Each entry below is to be restated word for word, with no pictures carried over.

__________________________________________________

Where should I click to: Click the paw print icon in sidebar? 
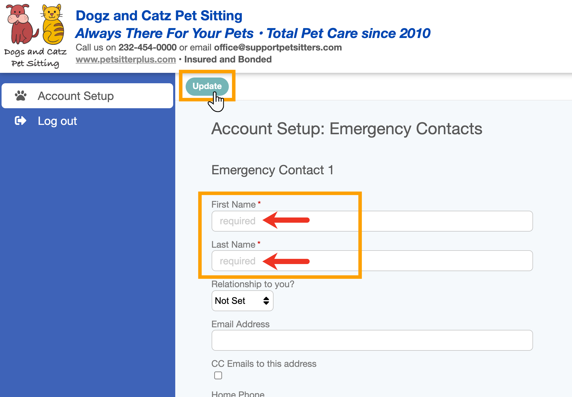click(21, 96)
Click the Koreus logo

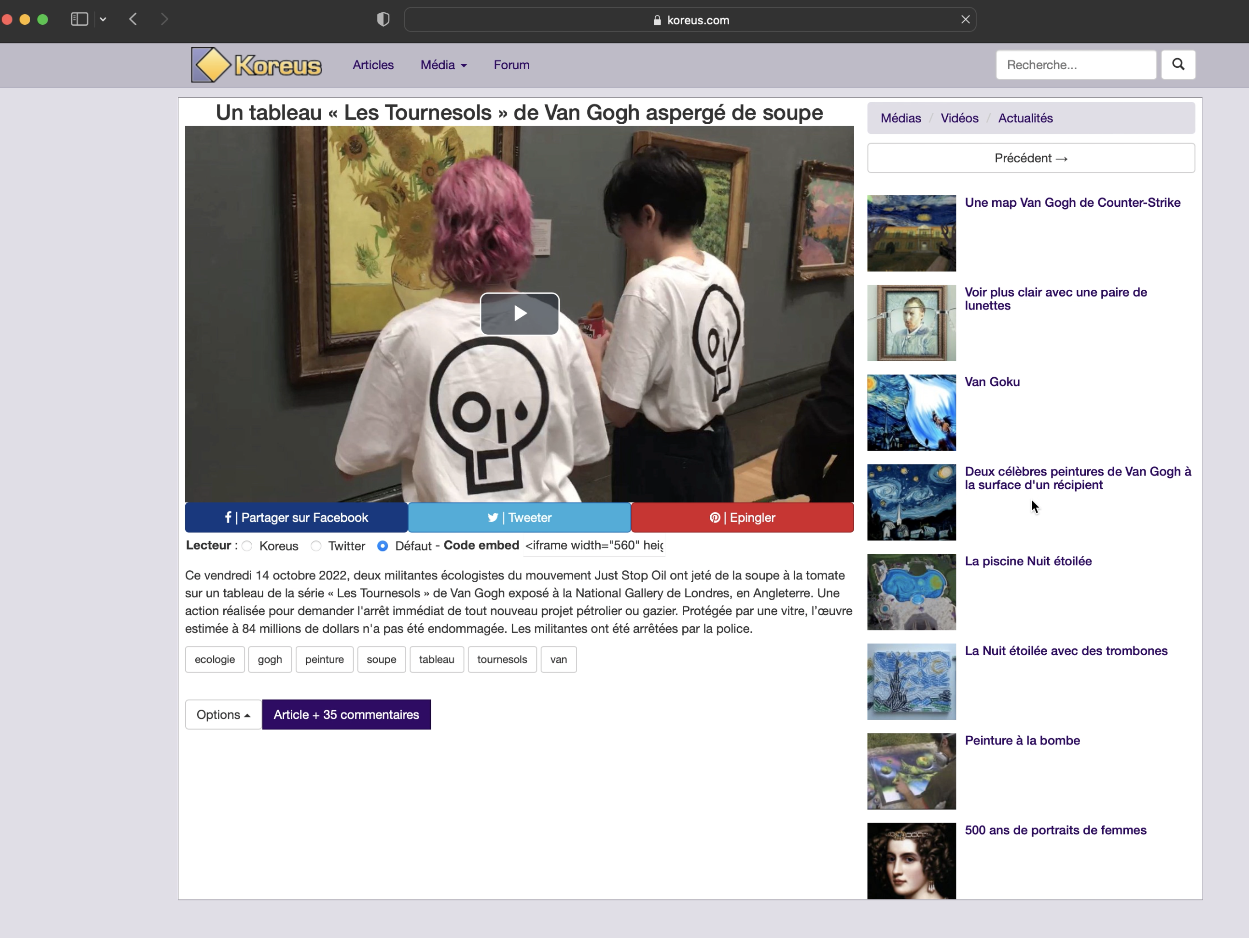tap(256, 65)
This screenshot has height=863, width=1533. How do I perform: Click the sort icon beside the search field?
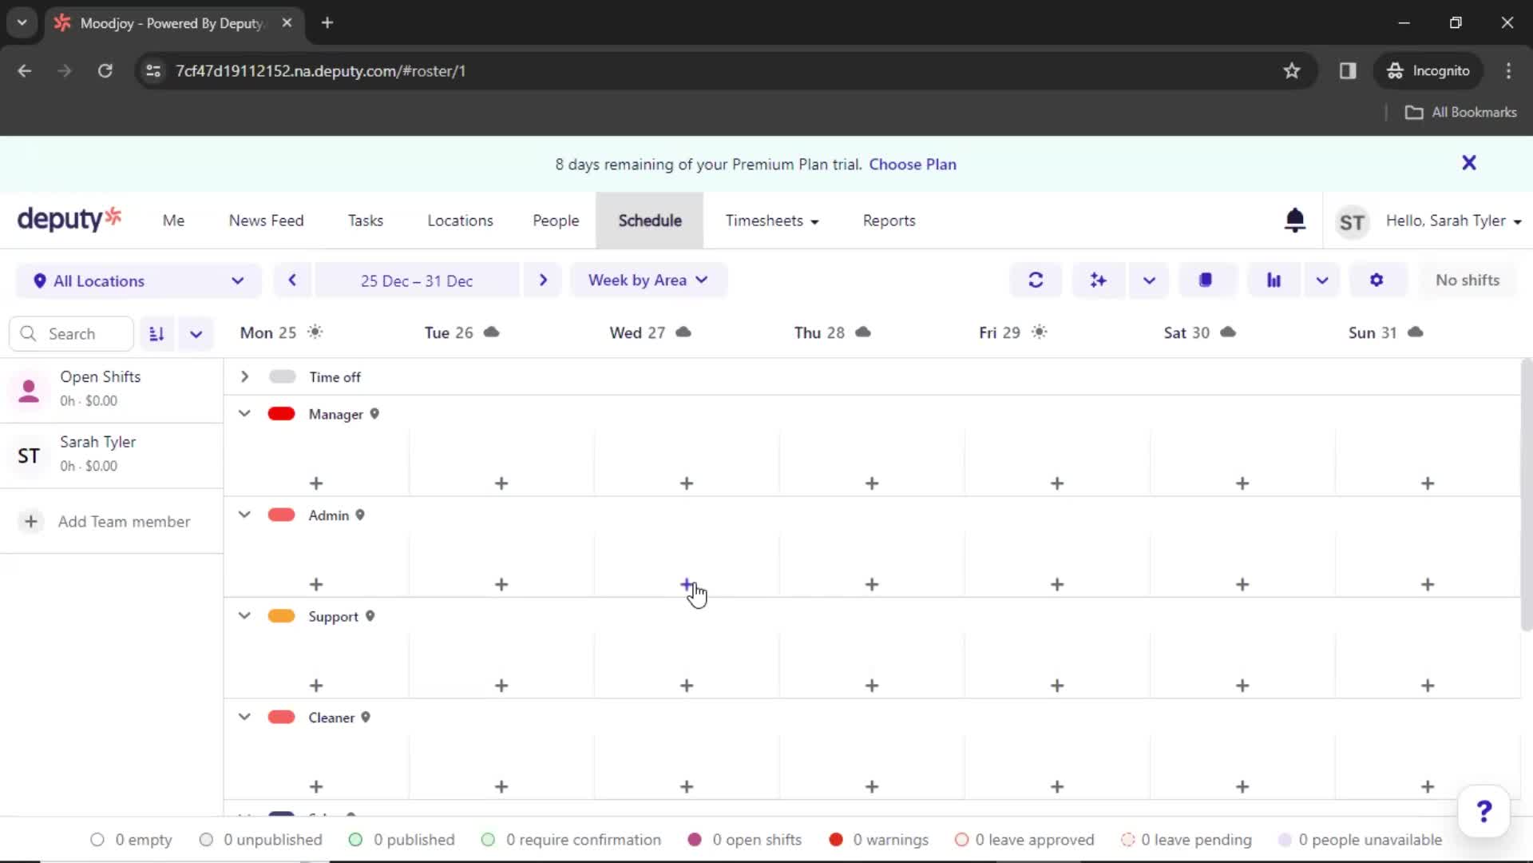click(x=156, y=333)
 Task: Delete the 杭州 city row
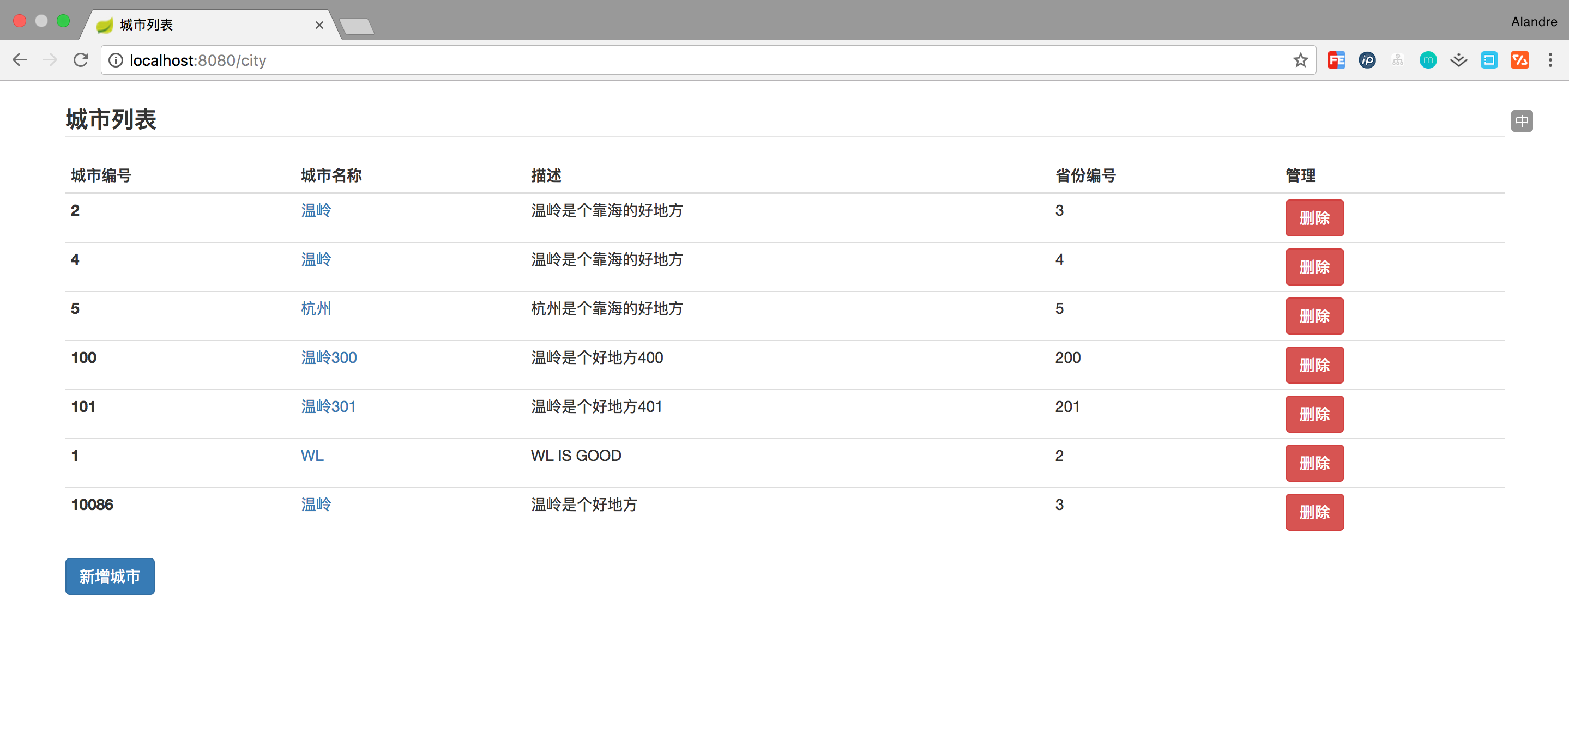click(x=1314, y=316)
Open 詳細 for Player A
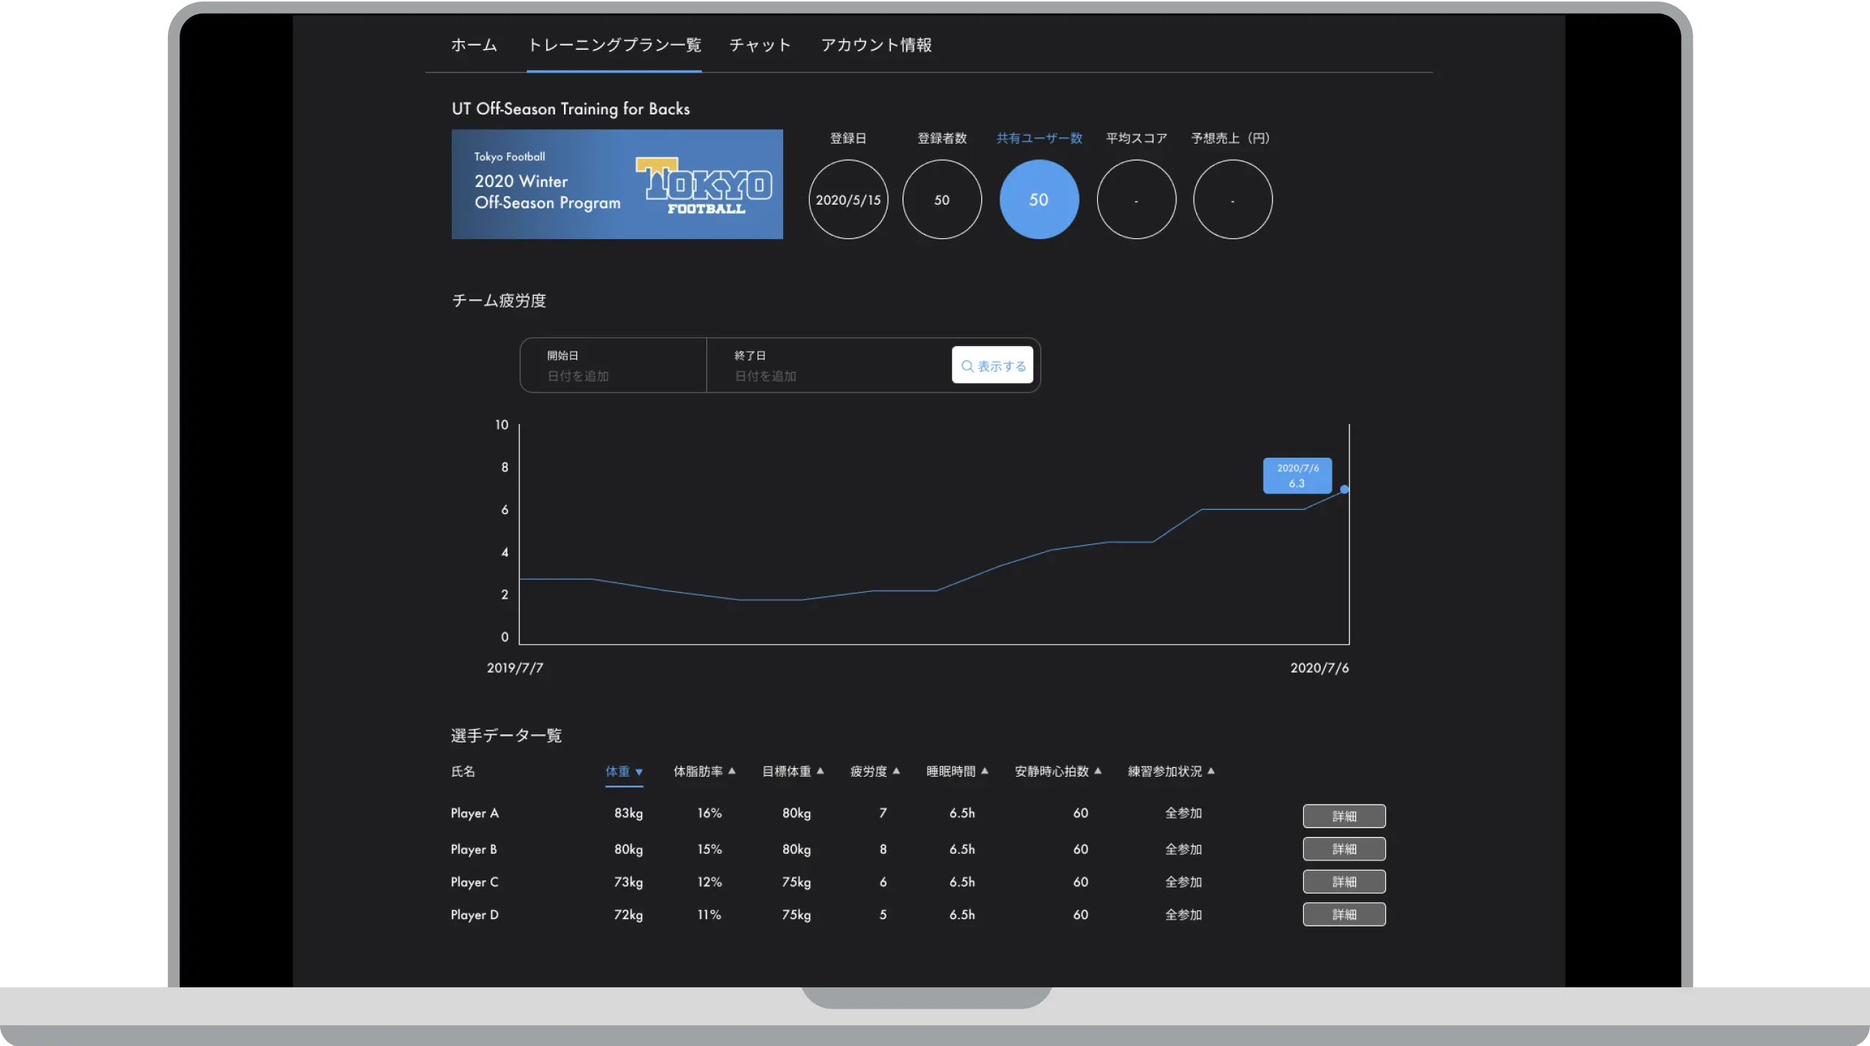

__________________________________________________

◆ Solved exercise
Where should I click to: Click the paw print icon in sidebar? 
click(21, 96)
Click the Koreus logo

tap(256, 65)
This screenshot has height=863, width=1533. How do I perform: Click the sort icon beside the search field?
click(x=156, y=333)
 Task: Delete the 杭州 city row
click(x=1314, y=316)
Open 詳細 for Player A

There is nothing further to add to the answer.